Please output exactly the part of the records below that opens with the line containing "Image resolution: width=375, height=2105." and closes with the line containing "Suscribe (307, 1430)", both lines included, and nothing else.

DATA FOR PROCESSING:

-=-=-

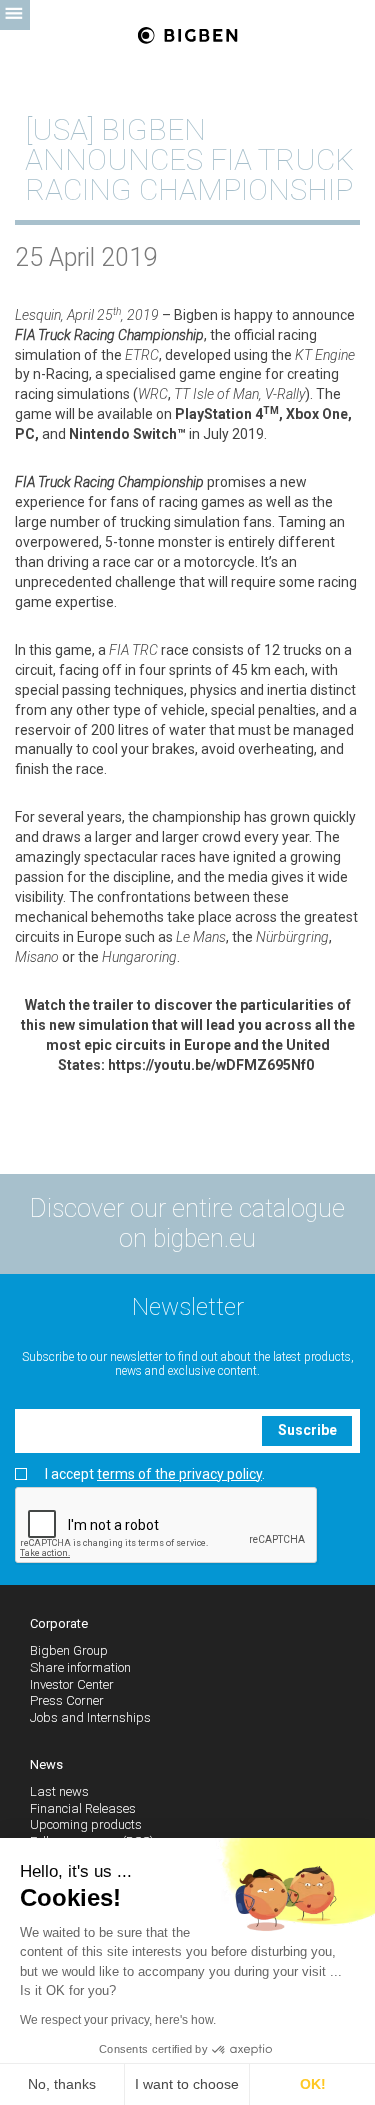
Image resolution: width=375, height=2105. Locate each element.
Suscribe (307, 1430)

-=-=-

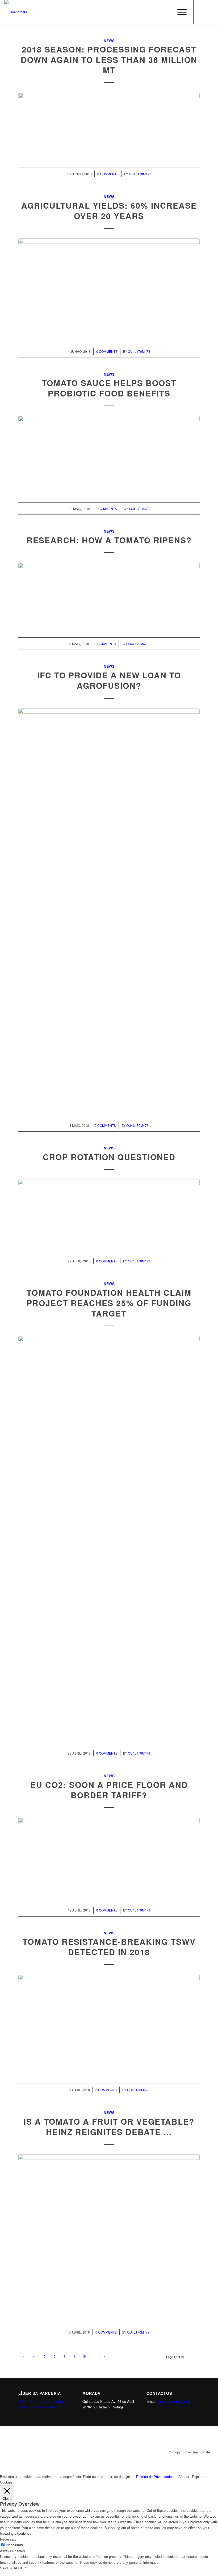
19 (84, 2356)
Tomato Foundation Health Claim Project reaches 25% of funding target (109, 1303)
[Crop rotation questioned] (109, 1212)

-=-=-

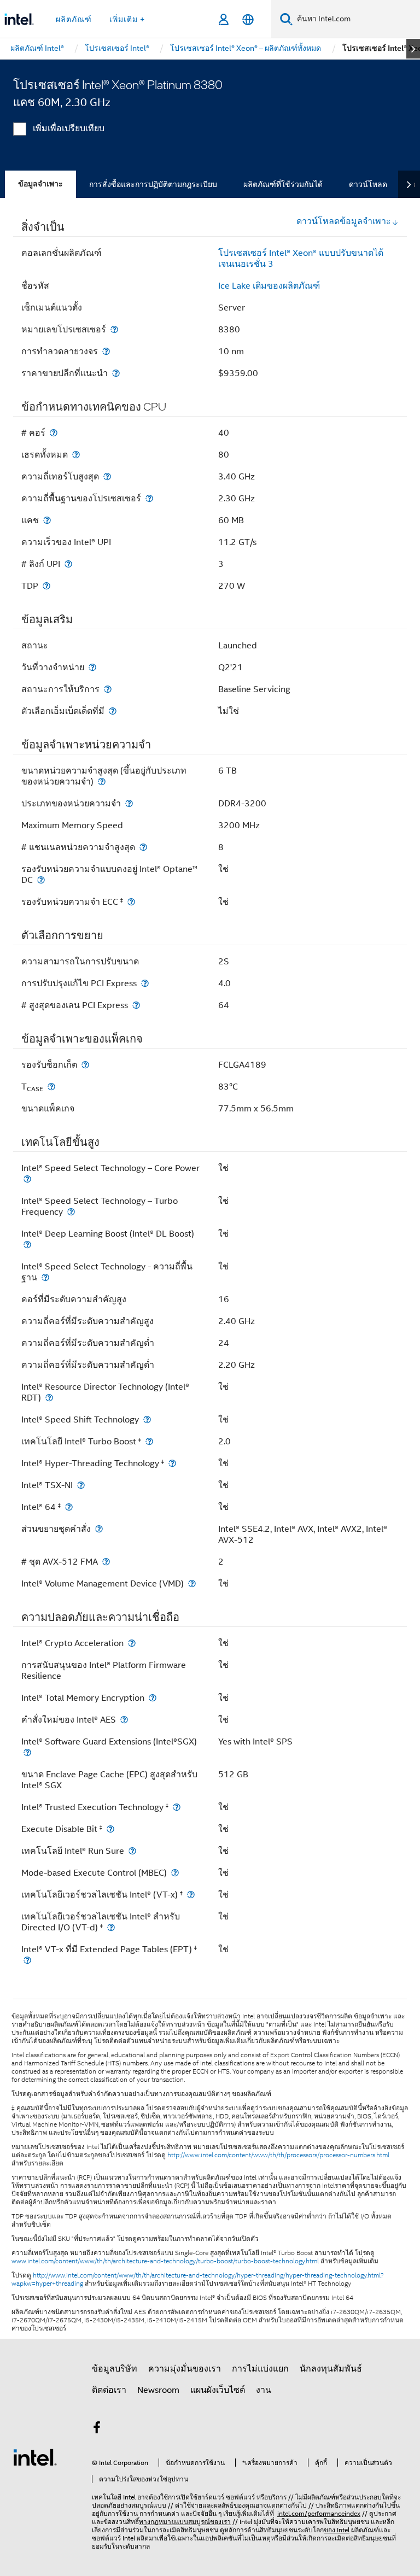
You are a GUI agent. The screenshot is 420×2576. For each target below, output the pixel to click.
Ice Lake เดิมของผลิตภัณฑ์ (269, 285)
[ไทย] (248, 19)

-=-=-

OUTPUT:
Image resolution: width=375, height=2105. Locate each element.
Suscribe (307, 1430)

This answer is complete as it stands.